■ TASK DESCRIPTION ■
Exactly the lines from the one holding "Task: Download the pie chart image" through the final line of the data are wanted, copied as written.

Stored records
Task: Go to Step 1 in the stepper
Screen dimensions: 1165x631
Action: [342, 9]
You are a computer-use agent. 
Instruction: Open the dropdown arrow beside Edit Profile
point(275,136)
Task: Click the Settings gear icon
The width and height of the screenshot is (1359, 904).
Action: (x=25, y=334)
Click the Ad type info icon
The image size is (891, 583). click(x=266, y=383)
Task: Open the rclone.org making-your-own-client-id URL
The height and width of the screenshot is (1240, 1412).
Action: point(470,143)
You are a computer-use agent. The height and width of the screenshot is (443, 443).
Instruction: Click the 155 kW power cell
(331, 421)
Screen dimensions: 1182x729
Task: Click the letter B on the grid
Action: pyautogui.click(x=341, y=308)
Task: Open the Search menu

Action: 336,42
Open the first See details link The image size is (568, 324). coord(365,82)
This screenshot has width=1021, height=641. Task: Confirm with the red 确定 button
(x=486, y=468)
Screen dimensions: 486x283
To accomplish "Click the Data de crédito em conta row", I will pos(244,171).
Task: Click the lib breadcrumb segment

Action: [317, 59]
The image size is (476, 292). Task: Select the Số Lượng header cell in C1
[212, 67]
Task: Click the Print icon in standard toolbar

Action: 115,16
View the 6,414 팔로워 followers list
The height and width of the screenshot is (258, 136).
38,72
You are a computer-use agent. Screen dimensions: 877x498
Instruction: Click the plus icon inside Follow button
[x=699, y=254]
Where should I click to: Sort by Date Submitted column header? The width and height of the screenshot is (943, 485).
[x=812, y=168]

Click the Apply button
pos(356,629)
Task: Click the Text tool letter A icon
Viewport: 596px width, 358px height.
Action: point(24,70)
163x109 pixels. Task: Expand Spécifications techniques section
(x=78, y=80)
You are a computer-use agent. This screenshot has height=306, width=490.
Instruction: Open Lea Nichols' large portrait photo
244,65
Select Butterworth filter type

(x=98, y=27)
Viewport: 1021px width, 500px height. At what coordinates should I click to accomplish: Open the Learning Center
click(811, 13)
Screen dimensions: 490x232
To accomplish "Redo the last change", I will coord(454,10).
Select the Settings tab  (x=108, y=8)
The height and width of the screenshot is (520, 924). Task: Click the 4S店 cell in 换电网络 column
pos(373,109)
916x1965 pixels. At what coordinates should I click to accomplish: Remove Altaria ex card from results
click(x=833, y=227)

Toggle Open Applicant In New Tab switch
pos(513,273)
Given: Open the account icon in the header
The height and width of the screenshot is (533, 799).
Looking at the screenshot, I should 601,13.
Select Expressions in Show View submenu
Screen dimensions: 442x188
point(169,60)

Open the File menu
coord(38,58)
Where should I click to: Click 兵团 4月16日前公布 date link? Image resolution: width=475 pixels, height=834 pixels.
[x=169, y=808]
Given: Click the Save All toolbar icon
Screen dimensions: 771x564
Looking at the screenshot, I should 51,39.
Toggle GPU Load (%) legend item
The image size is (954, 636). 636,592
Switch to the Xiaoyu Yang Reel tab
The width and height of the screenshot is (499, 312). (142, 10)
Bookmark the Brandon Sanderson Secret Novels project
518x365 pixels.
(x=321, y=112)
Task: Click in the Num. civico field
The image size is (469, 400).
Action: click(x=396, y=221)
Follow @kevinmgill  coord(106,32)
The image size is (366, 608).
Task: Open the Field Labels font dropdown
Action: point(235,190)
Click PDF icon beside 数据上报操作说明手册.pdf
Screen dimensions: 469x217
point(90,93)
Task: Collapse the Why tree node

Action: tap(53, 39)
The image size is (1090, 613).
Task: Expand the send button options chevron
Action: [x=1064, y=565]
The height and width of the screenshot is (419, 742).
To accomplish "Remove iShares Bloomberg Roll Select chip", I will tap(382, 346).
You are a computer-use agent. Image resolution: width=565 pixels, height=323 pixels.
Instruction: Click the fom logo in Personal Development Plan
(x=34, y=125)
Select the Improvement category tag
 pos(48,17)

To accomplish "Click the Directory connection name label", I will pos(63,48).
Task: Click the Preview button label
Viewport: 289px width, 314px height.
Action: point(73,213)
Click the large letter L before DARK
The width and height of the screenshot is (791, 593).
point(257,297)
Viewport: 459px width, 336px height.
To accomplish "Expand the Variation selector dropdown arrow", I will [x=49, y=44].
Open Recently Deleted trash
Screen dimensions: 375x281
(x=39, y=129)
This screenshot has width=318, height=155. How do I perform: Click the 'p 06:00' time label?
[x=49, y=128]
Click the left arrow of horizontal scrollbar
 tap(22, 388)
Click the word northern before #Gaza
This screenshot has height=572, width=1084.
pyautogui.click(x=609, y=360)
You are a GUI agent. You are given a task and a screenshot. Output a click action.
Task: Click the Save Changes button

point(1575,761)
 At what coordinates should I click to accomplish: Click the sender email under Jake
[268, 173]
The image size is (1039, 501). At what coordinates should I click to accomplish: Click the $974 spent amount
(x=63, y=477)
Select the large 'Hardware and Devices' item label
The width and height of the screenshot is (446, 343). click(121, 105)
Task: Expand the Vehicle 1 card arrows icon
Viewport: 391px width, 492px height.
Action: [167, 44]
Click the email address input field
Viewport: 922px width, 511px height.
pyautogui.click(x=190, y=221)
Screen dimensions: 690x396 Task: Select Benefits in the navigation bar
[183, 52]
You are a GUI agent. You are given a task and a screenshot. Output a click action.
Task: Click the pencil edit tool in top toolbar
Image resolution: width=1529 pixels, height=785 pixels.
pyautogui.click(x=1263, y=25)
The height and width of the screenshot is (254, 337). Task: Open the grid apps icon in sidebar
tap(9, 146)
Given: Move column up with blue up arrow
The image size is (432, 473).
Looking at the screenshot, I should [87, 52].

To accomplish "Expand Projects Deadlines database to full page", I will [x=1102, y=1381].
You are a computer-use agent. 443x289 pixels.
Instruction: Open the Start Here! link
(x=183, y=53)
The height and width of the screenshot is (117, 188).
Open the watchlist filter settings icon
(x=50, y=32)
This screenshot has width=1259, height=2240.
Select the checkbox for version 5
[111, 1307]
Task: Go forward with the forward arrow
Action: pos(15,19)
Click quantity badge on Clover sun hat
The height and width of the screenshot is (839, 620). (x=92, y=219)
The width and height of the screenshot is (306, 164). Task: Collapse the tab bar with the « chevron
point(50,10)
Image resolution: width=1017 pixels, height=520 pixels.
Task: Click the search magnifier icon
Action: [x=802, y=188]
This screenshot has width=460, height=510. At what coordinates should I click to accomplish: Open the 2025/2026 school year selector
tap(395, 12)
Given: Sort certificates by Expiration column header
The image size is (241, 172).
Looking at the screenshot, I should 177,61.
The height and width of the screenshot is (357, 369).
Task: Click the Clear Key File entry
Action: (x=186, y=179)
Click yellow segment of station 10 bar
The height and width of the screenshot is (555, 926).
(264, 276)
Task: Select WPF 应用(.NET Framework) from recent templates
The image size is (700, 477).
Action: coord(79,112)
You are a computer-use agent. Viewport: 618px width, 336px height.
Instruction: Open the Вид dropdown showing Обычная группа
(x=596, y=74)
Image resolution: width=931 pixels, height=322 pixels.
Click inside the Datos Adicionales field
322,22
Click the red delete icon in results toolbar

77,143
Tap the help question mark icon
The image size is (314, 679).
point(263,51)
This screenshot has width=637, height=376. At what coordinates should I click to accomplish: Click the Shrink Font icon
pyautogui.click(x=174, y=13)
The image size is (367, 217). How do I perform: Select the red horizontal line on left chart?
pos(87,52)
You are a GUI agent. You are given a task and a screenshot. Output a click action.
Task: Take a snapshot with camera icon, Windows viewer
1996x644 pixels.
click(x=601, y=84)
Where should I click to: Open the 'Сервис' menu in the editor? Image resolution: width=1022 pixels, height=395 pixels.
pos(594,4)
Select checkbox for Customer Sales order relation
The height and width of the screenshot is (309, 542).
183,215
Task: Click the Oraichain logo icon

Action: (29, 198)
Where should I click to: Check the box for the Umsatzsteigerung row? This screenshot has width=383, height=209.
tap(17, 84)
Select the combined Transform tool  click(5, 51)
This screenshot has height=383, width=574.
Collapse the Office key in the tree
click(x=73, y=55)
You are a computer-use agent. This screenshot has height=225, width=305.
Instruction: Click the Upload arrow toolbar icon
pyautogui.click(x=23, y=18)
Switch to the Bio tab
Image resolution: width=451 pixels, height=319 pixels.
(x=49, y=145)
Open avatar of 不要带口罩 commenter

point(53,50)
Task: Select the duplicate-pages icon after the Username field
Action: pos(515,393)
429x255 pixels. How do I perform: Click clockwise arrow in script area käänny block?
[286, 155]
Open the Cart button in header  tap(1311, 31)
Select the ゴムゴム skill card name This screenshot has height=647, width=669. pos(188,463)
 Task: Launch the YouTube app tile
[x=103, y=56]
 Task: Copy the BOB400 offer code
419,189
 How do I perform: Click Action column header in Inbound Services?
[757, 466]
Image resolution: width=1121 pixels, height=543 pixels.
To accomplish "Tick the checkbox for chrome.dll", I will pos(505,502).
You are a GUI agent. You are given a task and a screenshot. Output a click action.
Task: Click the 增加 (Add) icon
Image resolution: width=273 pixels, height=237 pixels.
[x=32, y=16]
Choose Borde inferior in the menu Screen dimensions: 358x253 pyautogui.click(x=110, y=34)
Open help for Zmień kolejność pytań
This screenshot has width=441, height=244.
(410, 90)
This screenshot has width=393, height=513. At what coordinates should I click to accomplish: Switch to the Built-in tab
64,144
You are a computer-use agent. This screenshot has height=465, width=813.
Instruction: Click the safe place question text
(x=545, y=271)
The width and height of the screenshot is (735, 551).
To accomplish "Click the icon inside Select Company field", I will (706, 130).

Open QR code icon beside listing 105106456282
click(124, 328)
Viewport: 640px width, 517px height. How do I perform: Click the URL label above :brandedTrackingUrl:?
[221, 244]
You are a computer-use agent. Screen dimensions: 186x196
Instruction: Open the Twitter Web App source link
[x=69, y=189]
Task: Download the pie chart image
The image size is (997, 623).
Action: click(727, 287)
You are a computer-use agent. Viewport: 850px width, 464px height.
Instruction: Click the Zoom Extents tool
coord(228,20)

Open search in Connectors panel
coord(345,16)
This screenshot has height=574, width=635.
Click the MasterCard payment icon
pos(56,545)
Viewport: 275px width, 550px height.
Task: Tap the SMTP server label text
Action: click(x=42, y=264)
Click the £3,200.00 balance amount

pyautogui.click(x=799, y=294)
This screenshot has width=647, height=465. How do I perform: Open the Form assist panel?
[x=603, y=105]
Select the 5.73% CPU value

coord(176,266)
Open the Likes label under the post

■ REPLY ■
Task: Download the pie chart image
The image size is (997, 623).
Action: click(727, 287)
You are a computer-use agent. Viewport: 850px width, 464px height.
Instruction: Click the Zoom Extents tool
coord(228,20)

Open search in Connectors panel
coord(345,16)
This screenshot has height=574, width=635.
Click the MasterCard payment icon
pos(56,545)
Viewport: 275px width, 550px height.
Task: Tap the SMTP server label text
Action: click(x=42, y=264)
Click the £3,200.00 balance amount

pyautogui.click(x=799, y=294)
This screenshot has width=647, height=465. How do I perform: Open the Form assist panel?
[x=603, y=105]
Select the 5.73% CPU value

coord(176,266)
Open the Likes label under the post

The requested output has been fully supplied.